What the task asks:
Rewrite every line of the records below as a two-column Markdown table, with the columns headed "No." and "Line". Give each nonblank line its own numbered row in order, and leave out the blank lines.

--------------------------------

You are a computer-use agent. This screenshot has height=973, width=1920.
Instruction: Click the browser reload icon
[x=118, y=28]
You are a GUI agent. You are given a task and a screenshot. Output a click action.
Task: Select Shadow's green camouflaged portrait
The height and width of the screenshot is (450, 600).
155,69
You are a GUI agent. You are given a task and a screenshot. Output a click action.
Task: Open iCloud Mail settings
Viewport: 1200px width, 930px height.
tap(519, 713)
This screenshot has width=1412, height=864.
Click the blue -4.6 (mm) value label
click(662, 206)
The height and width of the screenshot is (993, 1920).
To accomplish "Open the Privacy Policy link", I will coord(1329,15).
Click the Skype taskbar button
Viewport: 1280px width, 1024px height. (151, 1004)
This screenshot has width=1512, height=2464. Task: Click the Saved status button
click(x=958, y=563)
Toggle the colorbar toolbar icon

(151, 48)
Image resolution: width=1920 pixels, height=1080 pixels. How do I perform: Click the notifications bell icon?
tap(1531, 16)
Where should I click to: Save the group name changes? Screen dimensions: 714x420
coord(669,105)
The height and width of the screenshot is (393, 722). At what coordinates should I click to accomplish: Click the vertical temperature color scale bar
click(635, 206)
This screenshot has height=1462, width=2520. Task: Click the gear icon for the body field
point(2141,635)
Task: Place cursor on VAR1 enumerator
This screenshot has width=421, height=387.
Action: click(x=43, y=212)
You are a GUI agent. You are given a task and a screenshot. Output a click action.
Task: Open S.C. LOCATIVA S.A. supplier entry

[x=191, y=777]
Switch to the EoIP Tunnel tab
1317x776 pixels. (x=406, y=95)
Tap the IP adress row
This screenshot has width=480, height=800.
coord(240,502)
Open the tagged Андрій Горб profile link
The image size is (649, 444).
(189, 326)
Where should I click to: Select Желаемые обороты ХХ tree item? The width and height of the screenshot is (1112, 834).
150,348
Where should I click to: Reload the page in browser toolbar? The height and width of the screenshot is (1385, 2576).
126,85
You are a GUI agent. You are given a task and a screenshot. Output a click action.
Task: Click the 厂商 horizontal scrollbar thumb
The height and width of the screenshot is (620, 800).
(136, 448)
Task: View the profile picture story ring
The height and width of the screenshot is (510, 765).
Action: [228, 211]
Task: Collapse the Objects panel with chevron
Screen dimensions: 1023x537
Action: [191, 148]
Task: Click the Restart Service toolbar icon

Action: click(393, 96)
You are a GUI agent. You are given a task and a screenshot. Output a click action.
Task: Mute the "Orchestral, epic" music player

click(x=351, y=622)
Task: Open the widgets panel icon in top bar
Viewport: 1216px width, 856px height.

--------------------------------

Exercise answer:
| No. | Line |
|---|---|
| 1 | You are a computer-use agent. This screenshot has height=973, width=1920. |
| 2 | Instruction: Click the browser reload icon |
| 3 | [x=118, y=28] |
| 4 | You are a GUI agent. You are given a task and a screenshot. Output a click action. |
| 5 | Task: Select Shadow's green camouflaged portrait |
| 6 | The height and width of the screenshot is (450, 600). |
| 7 | 155,69 |
| 8 | You are a GUI agent. You are given a task and a screenshot. Output a click action. |
| 9 | Task: Open iCloud Mail settings |
| 10 | Viewport: 1200px width, 930px height. |
| 11 | tap(519, 713) |
| 12 | This screenshot has width=1412, height=864. |
| 13 | Click the blue -4.6 (mm) value label |
| 14 | click(662, 206) |
| 15 | The height and width of the screenshot is (993, 1920). |
| 16 | To accomplish "Open the Privacy Policy link", I will coord(1329,15). |
| 17 | Click the Skype taskbar button |
| 18 | Viewport: 1280px width, 1024px height. (151, 1004) |
| 19 | This screenshot has width=1512, height=2464. Task: Click the Saved status button |
| 20 | click(x=958, y=563) |
| 21 | Toggle the colorbar toolbar icon |
| 22 | (151, 48) |
| 23 | Image resolution: width=1920 pixels, height=1080 pixels. How do I perform: Click the notifications bell icon? |
| 24 | tap(1531, 16) |
| 25 | Where should I click to: Save the group name changes? Screen dimensions: 714x420 |
| 26 | coord(669,105) |
| 27 | The height and width of the screenshot is (393, 722). At what coordinates should I click to accomplish: Click the vertical temperature color scale bar |
| 28 | click(635, 206) |
| 29 | This screenshot has height=1462, width=2520. Task: Click the gear icon for the body field |
| 30 | point(2141,635) |
| 31 | Task: Place cursor on VAR1 enumerator |
| 32 | This screenshot has width=421, height=387. |
| 33 | Action: click(x=43, y=212) |
| 34 | You are a GUI agent. You are given a task and a screenshot. Output a click action. |
| 35 | Task: Open S.C. LOCATIVA S.A. supplier entry |
| 36 | [x=191, y=777] |
| 37 | Switch to the EoIP Tunnel tab |
| 38 | 1317x776 pixels. (x=406, y=95) |
| 39 | Tap the IP adress row |
| 40 | This screenshot has width=480, height=800. |
| 41 | coord(240,502) |
| 42 | Open the tagged Андрій Горб profile link |
| 43 | The image size is (649, 444). |
| 44 | (189, 326) |
| 45 | Where should I click to: Select Желаемые обороты ХХ tree item? The width and height of the screenshot is (1112, 834). |
| 46 | 150,348 |
| 47 | Where should I click to: Reload the page in browser toolbar? The height and width of the screenshot is (1385, 2576). |
| 48 | 126,85 |
| 49 | You are a GUI agent. You are given a task and a screenshot. Output a click action. |
| 50 | Task: Click the 厂商 horizontal scrollbar thumb |
| 51 | The height and width of the screenshot is (620, 800). |
| 52 | (136, 448) |
| 53 | Task: View the profile picture story ring |
| 54 | The height and width of the screenshot is (510, 765). |
| 55 | Action: [228, 211] |
| 56 | Task: Collapse the Objects panel with chevron |
| 57 | Screen dimensions: 1023x537 |
| 58 | Action: [191, 148] |
| 59 | Task: Click the Restart Service toolbar icon |
| 60 | Action: click(393, 96) |
| 61 | You are a GUI agent. You are given a task and a screenshot. Output a click action. |
| 62 | Task: Mute the "Orchestral, epic" music player |
| 63 | click(x=351, y=622) |
| 64 | Task: Open the widgets panel icon in top bar |
| 65 | Viewport: 1216px width, 856px height. |